──────── PROVIDED RECORDS ────────

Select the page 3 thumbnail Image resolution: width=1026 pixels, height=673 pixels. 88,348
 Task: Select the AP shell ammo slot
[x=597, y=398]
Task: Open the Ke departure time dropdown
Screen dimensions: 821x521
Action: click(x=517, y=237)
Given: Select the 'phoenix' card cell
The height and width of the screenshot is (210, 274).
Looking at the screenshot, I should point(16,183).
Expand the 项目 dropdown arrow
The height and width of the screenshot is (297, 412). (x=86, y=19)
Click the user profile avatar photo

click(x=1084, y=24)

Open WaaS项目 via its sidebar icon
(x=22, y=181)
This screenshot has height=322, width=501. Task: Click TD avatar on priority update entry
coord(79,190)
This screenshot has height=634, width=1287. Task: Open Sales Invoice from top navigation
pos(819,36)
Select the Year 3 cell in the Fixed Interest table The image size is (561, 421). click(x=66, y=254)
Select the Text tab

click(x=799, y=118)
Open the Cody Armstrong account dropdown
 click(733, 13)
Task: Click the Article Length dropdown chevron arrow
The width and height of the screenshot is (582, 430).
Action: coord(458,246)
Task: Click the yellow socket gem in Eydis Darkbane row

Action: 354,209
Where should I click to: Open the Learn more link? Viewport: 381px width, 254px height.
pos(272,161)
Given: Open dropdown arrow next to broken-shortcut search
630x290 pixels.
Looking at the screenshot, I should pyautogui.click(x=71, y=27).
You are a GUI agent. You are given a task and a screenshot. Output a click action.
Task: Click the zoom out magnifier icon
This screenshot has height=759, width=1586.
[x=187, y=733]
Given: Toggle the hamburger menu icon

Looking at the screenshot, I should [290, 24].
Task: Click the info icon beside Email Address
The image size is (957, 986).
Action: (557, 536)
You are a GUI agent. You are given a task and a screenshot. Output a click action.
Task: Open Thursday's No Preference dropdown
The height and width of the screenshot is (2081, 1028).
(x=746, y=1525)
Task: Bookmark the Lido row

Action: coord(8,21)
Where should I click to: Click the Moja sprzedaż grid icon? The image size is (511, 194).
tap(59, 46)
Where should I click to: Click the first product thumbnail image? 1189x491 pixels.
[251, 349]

────────

> THE EXERCISE:
In the records, replace each occurrence of "dropdown" with "drop-down" and leave all other text as it is.

> REPLY:
Select the page 3 thumbnail Image resolution: width=1026 pixels, height=673 pixels. 88,348
 Task: Select the AP shell ammo slot
[x=597, y=398]
Task: Open the Ke departure time drop-down
Screen dimensions: 821x521
Action: click(x=517, y=237)
Given: Select the 'phoenix' card cell
The height and width of the screenshot is (210, 274).
Looking at the screenshot, I should point(16,183).
Expand the 项目 drop-down arrow
The height and width of the screenshot is (297, 412). (x=86, y=19)
Click the user profile avatar photo

click(x=1084, y=24)

Open WaaS项目 via its sidebar icon
(x=22, y=181)
This screenshot has height=322, width=501. Task: Click TD avatar on priority update entry
coord(79,190)
This screenshot has height=634, width=1287. Task: Open Sales Invoice from top navigation
pos(819,36)
Select the Year 3 cell in the Fixed Interest table The image size is (561, 421). click(x=66, y=254)
Select the Text tab

click(x=799, y=118)
Open the Cody Armstrong account drop-down
 click(733, 13)
Task: Click the Article Length drop-down chevron arrow
The width and height of the screenshot is (582, 430).
Action: coord(458,246)
Task: Click the yellow socket gem in Eydis Darkbane row

Action: 354,209
Where should I click to: Open the Learn more link? Viewport: 381px width, 254px height.
pos(272,161)
Given: Open drop-down arrow next to broken-shortcut search
630x290 pixels.
Looking at the screenshot, I should pyautogui.click(x=71, y=27).
You are a GUI agent. You are given a task and a screenshot. Output a click action.
Task: Click the zoom out magnifier icon
This screenshot has height=759, width=1586.
[x=187, y=733]
Given: Toggle the hamburger menu icon

Looking at the screenshot, I should [290, 24].
Task: Click the info icon beside Email Address
The image size is (957, 986).
Action: (557, 536)
You are a GUI agent. You are given a task and a screenshot. Output a click action.
Task: Open Thursday's No Preference drop-down
The height and width of the screenshot is (2081, 1028).
(x=746, y=1525)
Task: Bookmark the Lido row

Action: coord(8,21)
Where should I click to: Click the Moja sprzedaż grid icon? The image size is (511, 194).
tap(59, 46)
Where should I click to: Click the first product thumbnail image? 1189x491 pixels.
[251, 349]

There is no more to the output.